A standout example is an ostracon from Arad (late 7th century BC, precisely Lehi’s era). It mixes Egyptian hieratic characters (for numerals, measures of capacity, and other terms) with Hebrew letters. Of its 17 words, 10 are in hieratic and 7 in Hebrew, yet the entire text is readable as Egyptian. Other ostraca from the same site are written entirely in hieratic or entirely in Hebrew, demonstrating fluent bilingual scribal competence among Judean scribes.


Paleographic research further reveals that Judah developed its own unified, extensive hieratic tradition in the preexilic period. This “Palestinian hieratic” or “Judahite variety” retained Egyptian sign values but adapted them to Hebrew word order and syntax, sometimes even using unilateral (single-consonant) hieratic signs in ways unattested in contemporary Egypt. One Sinai inscription represents the earliest known use of such hieratic unilateral signs in 8th–7th century Judah, pointing to widespread scribal education in this adapted system. This adaptation mirrors the “reformed” and “altered according to our manner of speech” process Moroni describes: Egyptian characters were not copied slavishly but modified and handed down locally for efficiency in recording Israelite/Judean content.


Beyond Amherst 63 itself, other Northwest Semitic (Hebrew-related) texts transcribed into Egyptian characters have been identified, including incantations preserved in Egyptian magical papyri (dating centuries before Lehi) and a Demotic-script Aramaic scorpion-bite incantation from Wadi Hammamat in Upper Egypt (late 6th/early 5th century BC). These examples further illustrate the same practice among Aramaic-speaking groups with ties to the Levant. Some preserve religious or ritual content, showing that Egyptian scripts could serve sacred Israelite/Semitic purposes.

Demotic itself emerged around the 7th century BC as a highly cursive, abbreviated evolution of hieratic, explicitly a practical “popular” or reformed script for daily, legal, and literary use. Its repurposing in Amherst 63 (and the scorpion spell) for Aramaic religious literature by an Aramean-Israelite diaspora community in Egypt demonstrates the exact cultural mechanism Nephi references: “the learning of the Jews and the language of the Egyptians.”


Collectively, this body of evidence, drawn from controlled archaeological excavations, paleographic analysis, and linguistic decipherment by teams of Egyptologists and Semiticists, establishes that the scribal practice Nephi describes was not anomalous. Judean scribes contemporary with Lehi were demonstrably fluent in Egyptian hieratic, adapted it locally into a distinct tradition, and blended it with Hebrew for both mundane and (in the case of later diaspora communities) religious texts. While no single artifact is identical to the Nephite record (which was taken to the Americas and further evolved over centuries), these findings situate “reformed Egyptian” firmly within documented patterns of cultural and scribal exchange in the ancient Near East.

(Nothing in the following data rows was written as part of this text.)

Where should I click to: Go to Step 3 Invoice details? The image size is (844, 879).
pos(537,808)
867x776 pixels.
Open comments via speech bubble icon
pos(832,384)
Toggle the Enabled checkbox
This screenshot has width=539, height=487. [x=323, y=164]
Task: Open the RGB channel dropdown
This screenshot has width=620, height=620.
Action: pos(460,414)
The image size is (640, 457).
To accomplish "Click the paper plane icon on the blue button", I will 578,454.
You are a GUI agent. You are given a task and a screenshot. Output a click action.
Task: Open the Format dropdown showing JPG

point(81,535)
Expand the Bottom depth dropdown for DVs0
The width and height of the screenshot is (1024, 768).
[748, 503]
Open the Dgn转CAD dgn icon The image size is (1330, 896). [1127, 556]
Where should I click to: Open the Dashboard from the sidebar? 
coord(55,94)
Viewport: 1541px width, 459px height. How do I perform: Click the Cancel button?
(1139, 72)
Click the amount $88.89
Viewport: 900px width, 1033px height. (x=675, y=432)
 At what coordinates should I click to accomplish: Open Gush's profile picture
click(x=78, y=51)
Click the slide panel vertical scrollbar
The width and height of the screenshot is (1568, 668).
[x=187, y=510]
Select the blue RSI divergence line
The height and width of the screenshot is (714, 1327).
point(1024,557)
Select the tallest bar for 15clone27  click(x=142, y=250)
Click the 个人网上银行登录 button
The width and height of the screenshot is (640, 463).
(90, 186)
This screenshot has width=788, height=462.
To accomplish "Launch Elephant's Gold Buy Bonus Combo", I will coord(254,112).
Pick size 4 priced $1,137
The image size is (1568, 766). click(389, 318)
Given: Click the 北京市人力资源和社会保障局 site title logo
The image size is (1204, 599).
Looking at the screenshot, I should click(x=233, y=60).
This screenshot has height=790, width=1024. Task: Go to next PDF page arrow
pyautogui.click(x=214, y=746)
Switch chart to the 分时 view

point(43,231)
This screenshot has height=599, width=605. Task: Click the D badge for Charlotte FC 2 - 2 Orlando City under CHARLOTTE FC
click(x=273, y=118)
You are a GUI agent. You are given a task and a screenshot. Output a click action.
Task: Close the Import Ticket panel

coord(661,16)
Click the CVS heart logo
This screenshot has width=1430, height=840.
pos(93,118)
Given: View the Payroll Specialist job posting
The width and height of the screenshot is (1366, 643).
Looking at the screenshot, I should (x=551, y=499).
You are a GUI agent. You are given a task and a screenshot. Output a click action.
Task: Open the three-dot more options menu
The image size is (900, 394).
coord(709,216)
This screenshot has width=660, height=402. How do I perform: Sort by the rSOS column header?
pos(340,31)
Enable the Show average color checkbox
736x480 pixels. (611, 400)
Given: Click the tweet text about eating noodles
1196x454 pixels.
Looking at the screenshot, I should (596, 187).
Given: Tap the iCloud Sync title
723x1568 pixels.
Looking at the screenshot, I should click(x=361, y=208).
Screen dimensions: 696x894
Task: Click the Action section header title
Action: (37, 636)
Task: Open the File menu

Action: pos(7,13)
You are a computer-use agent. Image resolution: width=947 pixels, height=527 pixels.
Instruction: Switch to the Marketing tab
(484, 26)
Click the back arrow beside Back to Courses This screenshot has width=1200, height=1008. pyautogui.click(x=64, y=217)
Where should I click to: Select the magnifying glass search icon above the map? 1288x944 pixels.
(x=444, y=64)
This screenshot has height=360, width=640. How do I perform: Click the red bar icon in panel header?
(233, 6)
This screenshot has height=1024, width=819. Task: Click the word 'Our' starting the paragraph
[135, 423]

In short, Papyrus Amherst 63, together with the extensive hieratic evidence from preexilic Judah and related Semitic-Egyptian texts, demonstrates that the concept Nephi and Moroni describe was not historically implausible or unprecedented. It shows that communities with Israelite heritage, living in or near Egypt or within Judah itself, could and did use modified Egyptian scripts to record their sacred Semitic-language texts. Such evidence situates the Book of Mormon’s portrayal of a hybrid “learning of the Jews and the language of the Egyptians” comfortably within the real-world scribal realities of Lehi’s time and place.